As seen at: Advances in Architectural Geometry (Zurich, 2016); DEMO DEMO (Los Angeles, 2021)
Isolating interior from exterior has been the thermodynamic building convention for the last century. This strategy undergirds the prevalence of mechanical systems, the climatic effects of which must be urgently addressed. As discourse shifts towards more nuanced notions of thermal comfort and relies less on insulation, a more flexible relationship between interior and exterior emerges. These thermodynamic assumptions foreground new material possibilities, such as in glass. Previously, glass was viewed as a vulnerability in hermetic enclosures, due to solar heat. Rather than resist glass’s material properties, might we now find opportunities in its transmissive behaviors?

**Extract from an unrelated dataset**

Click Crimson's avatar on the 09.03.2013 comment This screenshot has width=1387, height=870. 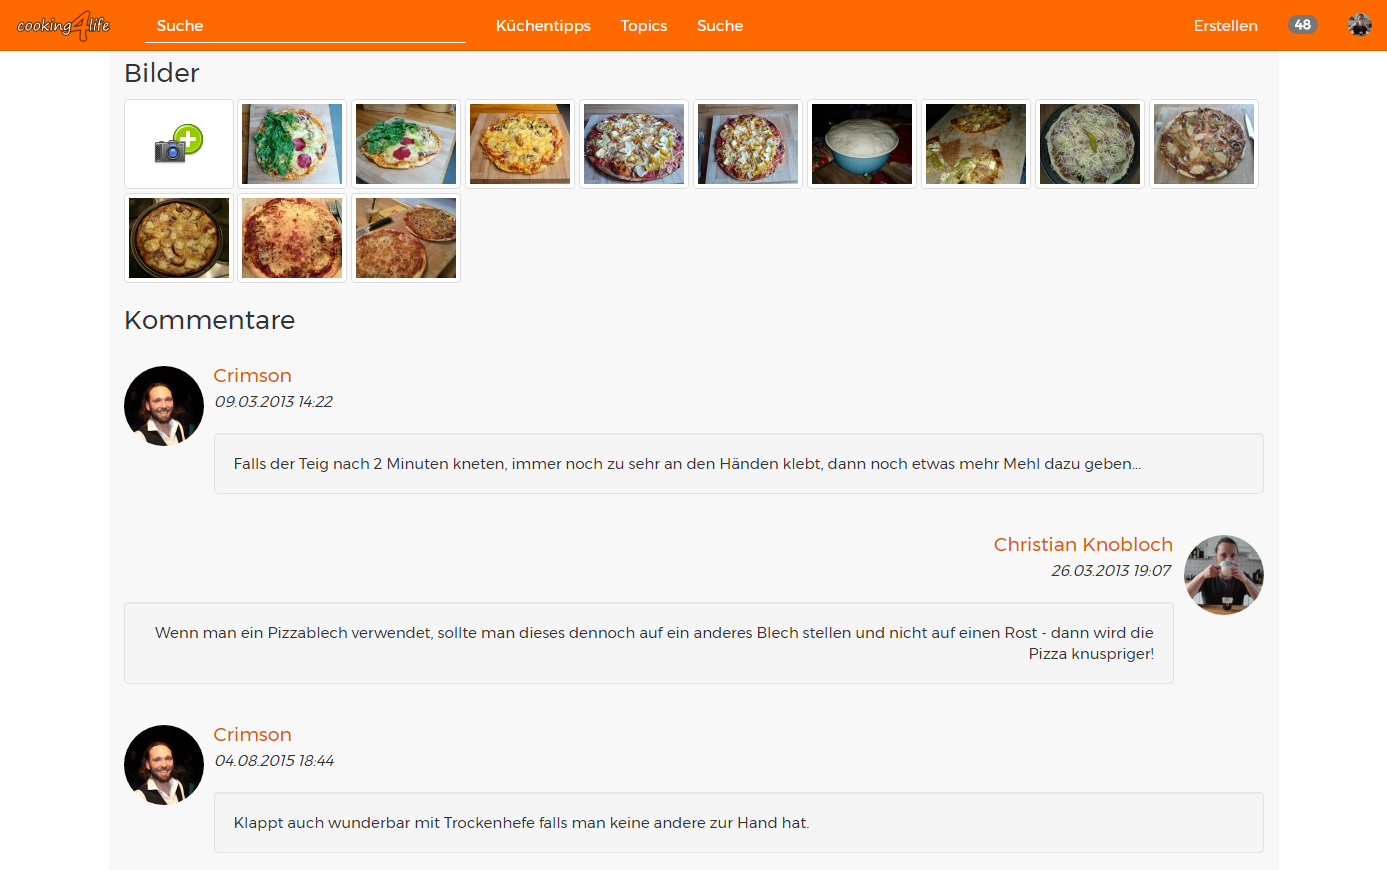click(x=164, y=406)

Thermal caustics offer one such possibility. Caustics are light rays, transmitted via the curved surface of a reflective/refractive material. In architecture, their study has been limited primarily to visual effects. Yet the term’s etymology derives from causticus, “to burn,” suggesting non-visual optics.
“The Light, the Heat” applies thermal caustic logics to the geometry of glass envelopes. These surfaces are optimized via a machine-learning algorithm to target thermal masses with sunlight. The result is a series of volumetric thermal gradients in space, which constantly change. While the prototype exists for a single room, there is a clear scalar potential.
In our cities, we can no longer afford to isolate ourselves from the environment. More than demonstrating ‘proof-of-concept’ for a sustainable building technology, “The Light, the Heat” reexamines our assumptions about how buildings mediate persons and nature. It seeks to thoughtfully integrate computational processes, and asserts that climate conscious futures can be deeply experiential, aesthetic and integrative.